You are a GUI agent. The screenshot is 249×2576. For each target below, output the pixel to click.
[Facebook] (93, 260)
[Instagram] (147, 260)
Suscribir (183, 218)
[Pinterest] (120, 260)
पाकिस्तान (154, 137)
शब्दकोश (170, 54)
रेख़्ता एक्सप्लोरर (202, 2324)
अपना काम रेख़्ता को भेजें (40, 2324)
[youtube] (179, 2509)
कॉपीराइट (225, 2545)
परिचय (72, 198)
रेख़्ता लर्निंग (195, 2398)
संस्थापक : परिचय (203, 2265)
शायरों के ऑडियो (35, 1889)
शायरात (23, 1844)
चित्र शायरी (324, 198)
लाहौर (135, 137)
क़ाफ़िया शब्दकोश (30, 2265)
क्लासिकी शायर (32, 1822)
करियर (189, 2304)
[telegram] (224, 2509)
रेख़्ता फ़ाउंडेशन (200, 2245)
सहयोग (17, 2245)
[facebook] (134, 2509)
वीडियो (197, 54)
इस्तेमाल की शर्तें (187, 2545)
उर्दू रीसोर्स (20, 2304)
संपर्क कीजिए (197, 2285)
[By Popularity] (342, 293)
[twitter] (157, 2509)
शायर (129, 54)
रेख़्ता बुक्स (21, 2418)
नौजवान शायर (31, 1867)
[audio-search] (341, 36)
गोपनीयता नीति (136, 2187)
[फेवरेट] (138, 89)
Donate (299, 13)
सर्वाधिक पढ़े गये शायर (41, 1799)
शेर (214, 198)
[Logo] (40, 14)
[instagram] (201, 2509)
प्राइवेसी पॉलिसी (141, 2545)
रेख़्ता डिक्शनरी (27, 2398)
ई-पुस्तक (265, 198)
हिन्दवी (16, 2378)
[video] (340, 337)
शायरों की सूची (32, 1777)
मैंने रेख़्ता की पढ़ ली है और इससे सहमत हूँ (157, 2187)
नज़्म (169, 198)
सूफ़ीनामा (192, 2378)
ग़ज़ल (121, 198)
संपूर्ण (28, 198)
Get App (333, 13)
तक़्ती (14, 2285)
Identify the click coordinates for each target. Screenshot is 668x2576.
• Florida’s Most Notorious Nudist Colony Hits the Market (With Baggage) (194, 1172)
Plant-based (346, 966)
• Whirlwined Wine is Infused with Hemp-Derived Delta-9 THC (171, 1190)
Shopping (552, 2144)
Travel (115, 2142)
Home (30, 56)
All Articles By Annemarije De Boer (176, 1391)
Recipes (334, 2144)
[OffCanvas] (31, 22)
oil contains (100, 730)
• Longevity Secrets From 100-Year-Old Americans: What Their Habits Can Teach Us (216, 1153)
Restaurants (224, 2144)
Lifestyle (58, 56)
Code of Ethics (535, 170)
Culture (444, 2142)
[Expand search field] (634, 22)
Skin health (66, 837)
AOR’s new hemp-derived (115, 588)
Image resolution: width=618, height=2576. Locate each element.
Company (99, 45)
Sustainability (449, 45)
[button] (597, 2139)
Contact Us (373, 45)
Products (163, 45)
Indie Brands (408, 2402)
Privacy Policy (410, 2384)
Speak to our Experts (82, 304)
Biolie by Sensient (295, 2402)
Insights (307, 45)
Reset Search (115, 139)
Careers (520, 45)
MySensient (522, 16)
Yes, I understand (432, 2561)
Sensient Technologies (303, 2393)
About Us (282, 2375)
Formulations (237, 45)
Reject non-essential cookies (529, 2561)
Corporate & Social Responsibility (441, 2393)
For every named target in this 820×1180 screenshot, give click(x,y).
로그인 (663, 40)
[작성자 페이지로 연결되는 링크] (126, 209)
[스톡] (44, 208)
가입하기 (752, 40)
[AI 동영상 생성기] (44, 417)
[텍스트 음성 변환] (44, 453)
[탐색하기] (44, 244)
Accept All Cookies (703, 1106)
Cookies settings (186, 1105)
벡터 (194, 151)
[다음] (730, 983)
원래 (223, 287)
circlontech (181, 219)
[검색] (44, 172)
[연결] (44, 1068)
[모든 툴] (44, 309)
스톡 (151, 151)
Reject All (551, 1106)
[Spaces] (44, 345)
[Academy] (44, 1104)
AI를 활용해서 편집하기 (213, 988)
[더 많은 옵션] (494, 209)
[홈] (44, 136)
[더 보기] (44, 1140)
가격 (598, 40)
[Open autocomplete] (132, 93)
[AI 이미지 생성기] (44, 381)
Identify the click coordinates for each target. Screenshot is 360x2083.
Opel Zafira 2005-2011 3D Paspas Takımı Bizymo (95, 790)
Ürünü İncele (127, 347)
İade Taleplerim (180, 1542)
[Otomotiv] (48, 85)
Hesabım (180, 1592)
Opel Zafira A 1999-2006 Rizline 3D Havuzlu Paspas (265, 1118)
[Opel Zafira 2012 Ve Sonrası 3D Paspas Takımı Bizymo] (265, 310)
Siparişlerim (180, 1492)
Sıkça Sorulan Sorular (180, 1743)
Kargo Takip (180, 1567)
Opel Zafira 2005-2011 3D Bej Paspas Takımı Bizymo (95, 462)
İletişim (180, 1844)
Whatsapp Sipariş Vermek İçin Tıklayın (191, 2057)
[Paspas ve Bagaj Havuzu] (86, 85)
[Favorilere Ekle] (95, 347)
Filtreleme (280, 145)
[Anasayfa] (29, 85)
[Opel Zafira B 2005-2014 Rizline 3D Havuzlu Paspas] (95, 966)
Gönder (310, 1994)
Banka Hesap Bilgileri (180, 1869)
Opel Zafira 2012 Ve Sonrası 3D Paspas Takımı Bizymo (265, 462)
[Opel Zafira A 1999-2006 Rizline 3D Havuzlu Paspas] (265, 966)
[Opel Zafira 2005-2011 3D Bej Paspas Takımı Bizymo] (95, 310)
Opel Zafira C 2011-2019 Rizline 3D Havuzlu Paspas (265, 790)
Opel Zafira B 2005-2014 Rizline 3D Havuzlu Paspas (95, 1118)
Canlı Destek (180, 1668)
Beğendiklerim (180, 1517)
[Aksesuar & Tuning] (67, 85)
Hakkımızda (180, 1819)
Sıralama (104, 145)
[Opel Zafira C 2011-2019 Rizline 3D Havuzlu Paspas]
· · · ·
## Exercise requirements
Taking the material above as a whole, how many of its lines contain "Identify"? The reply should be that number alone.

## Your response
2